Me voici à ses côtés, les pieds au bord du vide. Le courant d’air glacial m’ébouriffe les cheveux et pénètre les mailles de mon pull.
— Toi, en train de tomber.
Une brusque poussée dans mon dos me propulse vers l’avant. Mon cœur se soulève, mes doigts tentent d’attraper le bord opposé. La chute m’aspire. Un choc me donne l’impression que mon bras va s’arracher. Mon corps se fracasse contre la paroi, ma tempe gauche émet un drôle de bruit. Sonné, je gémis, relève les yeux. Je ne me trouve qu’à deux mètres du rebord, retenu à la chaîne tendue par l’entrave au poignet. Au-dessus, malgré le bruissement incessant de l’air, je perçois le bruit d’une lutte, puis un tambourinement sourd. Un râle. Une masse qui s’effondre.
Plus rien.
Je reste suspendu dans le vide. Le vent crie dans mes oreilles, file vers les entrailles. Il fait si sombre, dessous, que je ne distingue même pas mes chaussures.
Je serre les dents. L’anneau de métal me torture le poignet.
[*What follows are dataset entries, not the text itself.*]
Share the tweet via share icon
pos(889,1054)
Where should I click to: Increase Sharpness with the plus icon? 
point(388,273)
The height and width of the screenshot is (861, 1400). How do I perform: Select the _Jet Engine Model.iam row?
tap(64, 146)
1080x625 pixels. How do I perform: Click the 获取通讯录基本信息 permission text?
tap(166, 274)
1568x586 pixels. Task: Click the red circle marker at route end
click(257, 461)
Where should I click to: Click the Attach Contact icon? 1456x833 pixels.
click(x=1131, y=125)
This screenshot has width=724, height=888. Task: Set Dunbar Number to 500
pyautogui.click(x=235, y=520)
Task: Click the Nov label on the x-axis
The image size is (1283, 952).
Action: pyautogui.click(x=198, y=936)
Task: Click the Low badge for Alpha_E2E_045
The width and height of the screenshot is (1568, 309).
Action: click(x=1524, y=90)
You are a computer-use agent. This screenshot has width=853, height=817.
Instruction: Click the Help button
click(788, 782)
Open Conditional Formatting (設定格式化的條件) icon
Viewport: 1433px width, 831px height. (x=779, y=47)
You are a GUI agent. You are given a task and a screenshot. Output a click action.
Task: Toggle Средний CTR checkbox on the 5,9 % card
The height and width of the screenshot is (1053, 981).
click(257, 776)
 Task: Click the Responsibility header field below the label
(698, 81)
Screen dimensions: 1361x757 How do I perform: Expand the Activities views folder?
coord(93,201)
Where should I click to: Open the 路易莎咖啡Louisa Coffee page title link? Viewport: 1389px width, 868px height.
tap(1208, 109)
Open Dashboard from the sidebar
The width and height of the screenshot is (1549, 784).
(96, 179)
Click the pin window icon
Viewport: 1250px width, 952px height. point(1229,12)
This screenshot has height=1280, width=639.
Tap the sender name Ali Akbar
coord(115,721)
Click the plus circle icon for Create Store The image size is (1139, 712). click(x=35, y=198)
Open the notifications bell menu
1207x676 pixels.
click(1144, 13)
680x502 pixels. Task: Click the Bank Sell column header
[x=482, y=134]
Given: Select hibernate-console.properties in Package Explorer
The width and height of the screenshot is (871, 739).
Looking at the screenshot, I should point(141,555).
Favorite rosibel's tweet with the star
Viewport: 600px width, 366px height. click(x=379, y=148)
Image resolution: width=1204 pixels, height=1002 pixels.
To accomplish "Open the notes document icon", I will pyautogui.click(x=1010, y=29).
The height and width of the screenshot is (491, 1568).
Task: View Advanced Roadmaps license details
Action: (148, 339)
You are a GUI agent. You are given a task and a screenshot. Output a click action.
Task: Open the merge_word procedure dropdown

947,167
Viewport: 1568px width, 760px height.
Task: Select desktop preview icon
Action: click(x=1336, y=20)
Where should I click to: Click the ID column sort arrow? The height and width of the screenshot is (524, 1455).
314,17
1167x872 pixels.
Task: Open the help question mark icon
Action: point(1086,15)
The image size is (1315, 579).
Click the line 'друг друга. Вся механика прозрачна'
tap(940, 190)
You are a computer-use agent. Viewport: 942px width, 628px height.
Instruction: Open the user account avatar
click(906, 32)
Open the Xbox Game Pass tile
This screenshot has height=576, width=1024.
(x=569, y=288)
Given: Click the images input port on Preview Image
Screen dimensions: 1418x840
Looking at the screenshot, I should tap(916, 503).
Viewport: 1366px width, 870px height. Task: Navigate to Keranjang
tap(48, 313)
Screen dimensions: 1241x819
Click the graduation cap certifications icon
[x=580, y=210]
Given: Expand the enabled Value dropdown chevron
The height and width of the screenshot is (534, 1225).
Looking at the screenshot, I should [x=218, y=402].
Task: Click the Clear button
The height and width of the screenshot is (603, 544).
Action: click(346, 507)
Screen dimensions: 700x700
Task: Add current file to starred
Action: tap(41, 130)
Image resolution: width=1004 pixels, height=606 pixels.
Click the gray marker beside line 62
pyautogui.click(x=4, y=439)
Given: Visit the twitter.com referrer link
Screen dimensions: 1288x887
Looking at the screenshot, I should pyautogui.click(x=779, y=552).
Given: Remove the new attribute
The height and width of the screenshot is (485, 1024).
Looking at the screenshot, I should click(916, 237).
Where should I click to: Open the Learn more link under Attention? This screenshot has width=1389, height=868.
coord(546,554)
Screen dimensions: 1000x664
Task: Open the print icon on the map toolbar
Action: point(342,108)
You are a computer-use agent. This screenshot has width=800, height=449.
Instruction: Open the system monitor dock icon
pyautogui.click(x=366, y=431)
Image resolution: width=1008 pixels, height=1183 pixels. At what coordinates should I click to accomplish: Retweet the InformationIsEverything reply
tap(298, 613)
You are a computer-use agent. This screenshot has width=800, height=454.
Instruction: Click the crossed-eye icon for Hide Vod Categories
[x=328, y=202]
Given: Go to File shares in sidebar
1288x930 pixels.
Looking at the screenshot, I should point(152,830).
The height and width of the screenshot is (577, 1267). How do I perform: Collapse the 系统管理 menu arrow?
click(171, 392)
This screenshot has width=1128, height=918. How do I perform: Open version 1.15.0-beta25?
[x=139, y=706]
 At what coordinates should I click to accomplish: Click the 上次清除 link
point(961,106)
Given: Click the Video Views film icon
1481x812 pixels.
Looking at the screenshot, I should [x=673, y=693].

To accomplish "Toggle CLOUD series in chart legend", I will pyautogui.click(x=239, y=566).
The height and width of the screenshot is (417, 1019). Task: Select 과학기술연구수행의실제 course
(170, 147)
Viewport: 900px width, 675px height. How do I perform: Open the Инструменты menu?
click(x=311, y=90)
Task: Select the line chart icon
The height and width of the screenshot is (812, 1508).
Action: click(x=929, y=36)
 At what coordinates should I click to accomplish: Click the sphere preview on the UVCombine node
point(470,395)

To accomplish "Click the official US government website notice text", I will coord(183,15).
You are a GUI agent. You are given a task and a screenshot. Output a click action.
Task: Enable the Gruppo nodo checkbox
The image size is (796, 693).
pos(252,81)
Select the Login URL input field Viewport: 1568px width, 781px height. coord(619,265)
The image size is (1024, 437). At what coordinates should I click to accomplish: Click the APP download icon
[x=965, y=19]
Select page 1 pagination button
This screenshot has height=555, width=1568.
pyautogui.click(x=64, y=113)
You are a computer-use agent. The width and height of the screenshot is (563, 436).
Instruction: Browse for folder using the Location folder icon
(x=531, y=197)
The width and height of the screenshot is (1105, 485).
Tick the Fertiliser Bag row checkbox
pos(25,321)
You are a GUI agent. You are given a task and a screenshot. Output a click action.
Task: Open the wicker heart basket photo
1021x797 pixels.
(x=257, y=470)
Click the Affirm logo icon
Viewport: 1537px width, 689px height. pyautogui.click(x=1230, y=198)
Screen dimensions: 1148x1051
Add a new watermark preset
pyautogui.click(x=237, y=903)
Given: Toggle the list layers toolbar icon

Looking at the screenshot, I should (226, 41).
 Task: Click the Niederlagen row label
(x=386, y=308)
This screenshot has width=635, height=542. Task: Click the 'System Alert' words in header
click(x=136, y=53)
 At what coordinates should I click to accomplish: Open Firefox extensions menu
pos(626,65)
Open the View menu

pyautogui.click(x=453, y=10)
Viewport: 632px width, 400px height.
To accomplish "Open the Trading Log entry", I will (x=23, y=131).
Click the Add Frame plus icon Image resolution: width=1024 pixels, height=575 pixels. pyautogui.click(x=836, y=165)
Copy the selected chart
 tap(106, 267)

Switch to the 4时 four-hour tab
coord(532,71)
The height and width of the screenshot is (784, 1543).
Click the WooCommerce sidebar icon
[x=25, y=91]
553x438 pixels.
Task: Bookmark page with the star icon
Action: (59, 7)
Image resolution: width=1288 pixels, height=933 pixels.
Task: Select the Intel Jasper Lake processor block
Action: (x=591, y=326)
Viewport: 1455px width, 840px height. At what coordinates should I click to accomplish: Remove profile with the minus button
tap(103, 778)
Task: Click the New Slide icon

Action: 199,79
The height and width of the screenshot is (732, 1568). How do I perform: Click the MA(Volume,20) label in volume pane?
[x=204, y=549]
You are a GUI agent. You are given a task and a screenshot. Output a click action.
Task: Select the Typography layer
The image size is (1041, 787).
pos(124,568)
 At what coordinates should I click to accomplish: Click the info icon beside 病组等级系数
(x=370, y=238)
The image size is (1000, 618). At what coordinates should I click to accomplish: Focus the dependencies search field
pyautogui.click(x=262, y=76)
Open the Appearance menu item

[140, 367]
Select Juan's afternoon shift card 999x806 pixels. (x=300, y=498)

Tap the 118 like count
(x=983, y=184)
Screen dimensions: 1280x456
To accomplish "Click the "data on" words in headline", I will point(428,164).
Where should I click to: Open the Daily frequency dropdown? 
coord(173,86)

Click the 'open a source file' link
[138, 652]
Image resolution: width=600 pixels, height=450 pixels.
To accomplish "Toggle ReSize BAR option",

Je lance mon bras gauche vers le haut, réussis à agripper la chaîne. Impossible de me hisser, il faudrait que ma main droite puisse repasser par-dessus, mais je manque de mou. Je lâche tout dans une grimace, essaie de saisir des aspérités dans la roche. Elle est trop lisse, trop glissante. Mes pieds battent inutilement le vide.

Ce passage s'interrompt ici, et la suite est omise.